Era um campeão mundial, oras. E, por mais que o jogo tenha mudado drasticamente em aspectos físicos, não dá para falar em “conceitos ultrapassados” neste esporte – grandes defesas e grandes ataques já existiram lá atrás. Os conceitos simplesmente são reciclados, reinventados, um instigando o outro. Em essência, o jogo é um só, com objetivos primários, em torno dos quais as diferentes cabeças vão moldar propostas, estratégias e aí, sim, se perder em pormenores essenciais para a vitória. Num cenário particular como o brasileiro, Mortari teve seus acertos e erros, não chegou exatamente a se distinguir, mas esteve longe de ser um fracasso, como tantos esperavam. Agora, de volta a um cargo administrativo, abre espaço para Marcel.
Depois de (quase) dois anos de exílio, ele retorna em uma situação que está próxima da ideal, num clube de ponta e com o qual já está familiarizado, tendo trabalhado por lá no final dos anos 90, contribuindo na transição de Guilherme Giovannoni, Marcio Cipriano e outros. A realidade do Pinheiros, em termos competitivos, porém, era outra.
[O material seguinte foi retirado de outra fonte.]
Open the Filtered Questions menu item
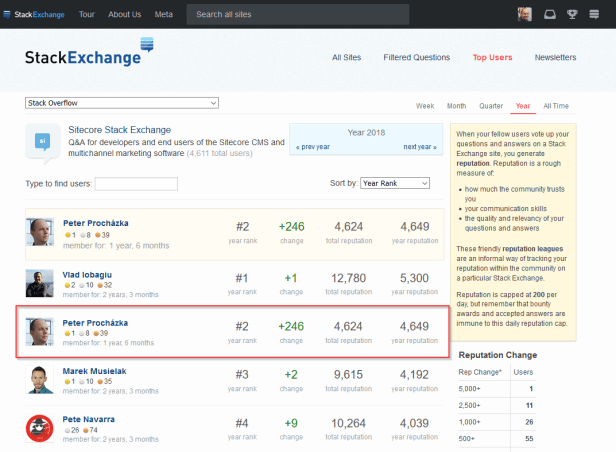Viewport: 616px width, 452px height. point(416,58)
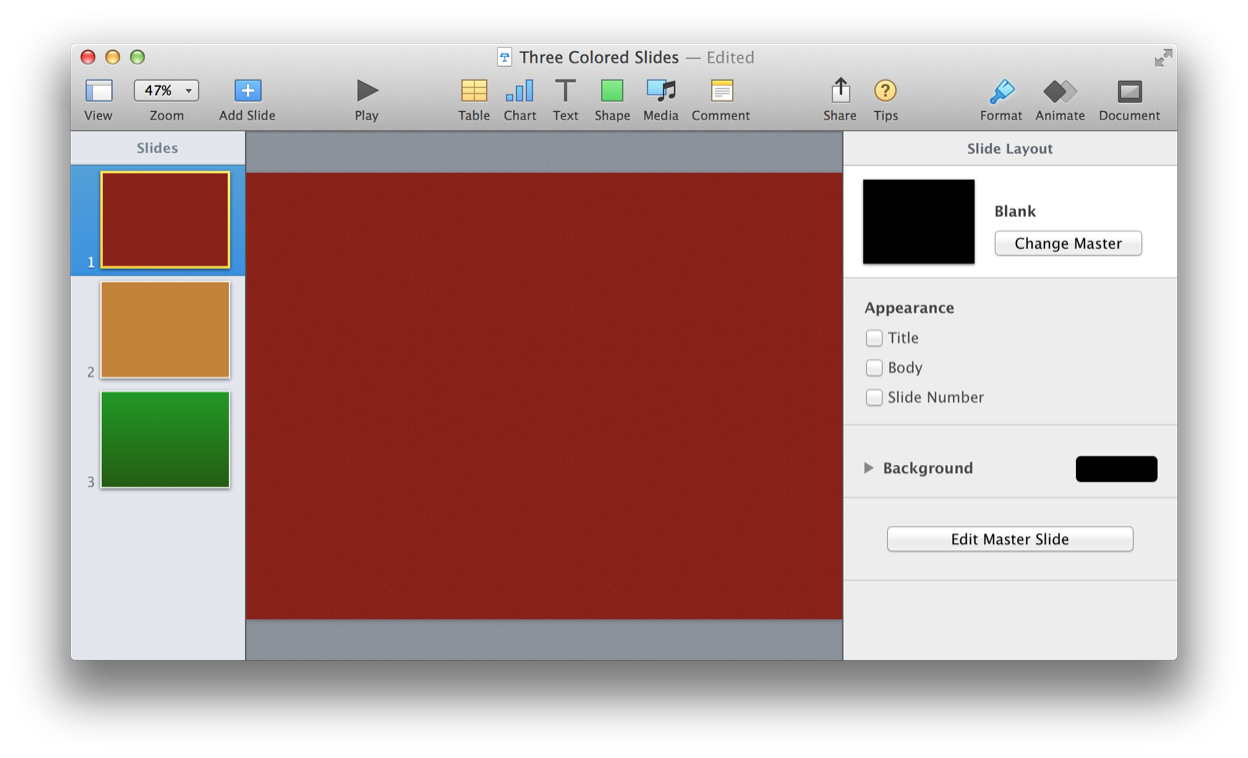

Desde então, fez um belo trabalho com o São Bernardo, coordenou projetos em Jundiaí e Barueri, mas nunca teve a oportunidade de dirigir um time do NBB, por exemplo. Ele não apenas fará sua estreia no renovado campeonato nacional, como assumirá um time cheio de ambições – e com mais jovens extremamente talentosos para ajudar a lapidar.
É difícil entender o isolamento de um dos grandes ídolos de sua geração, mas é fácil explicar. Embora não seja afeito ao corporativismo vigente, o (ex-?) doutor ao mesmo tempo simplesmente ama o jogo – daí que o anúncio de sua despedida em 2012 já soava um tanto duvidoso… É difícil largar a coisa, mesmo que frustrações, correria ou atropelos da vida possam empurrar nessa direção. Para quem não estava acompanhando, o craque já havia tornado a escrever Todas as Cestas(-feiras) sobre o jogo, com pauta diversificada e rica. Sem necessariamente apontar alvos, vai dar seus pitacos – e até mesmo gravar e jogar na internet um funk –, e, na vidinha pacata e arraigada do basquete brasileiro, isso não pega lá muito bem, tal como acontece com Paulo Murilo no Basquete Brasil.
Há muita gente por aí que simplesmente tem dificuldade de entender que um indivíduo possa exercer o direito de pensar por conta própria e expor aquilo que sente ou pondera sobre atos aparentemente banais como atirar uma bola ao cesto – além, claro, claro, dos muitos detalhes que precedem o chuá ou um airball. O diretor João Fernando Rossi, do Pinheiros, pelo visto, não se importa com isso. Leitor do articulista do Databasket e alguém que sabe valorizar a história da modalidade, enxergando possibilidades além do que o mercado rotineiro oferece, teve uma boa sacada.
É sempre muito cuidado com a rotina, pois ela realmente pode te engolir. Não dá para ser abelhudo a ponto de questionar a paixão de Marcel por clinicar, mas o certo é que o certificado do CRM estará sempre ao alcance. Ao menos ele agora poderá mudar de ares um pouco, o que sempre faz bem. A expectativa fica para ver o quanto ele pode alterar, agora com os devidos recursos, o que vemos em quadra e há tempos pede uma chacoalhada.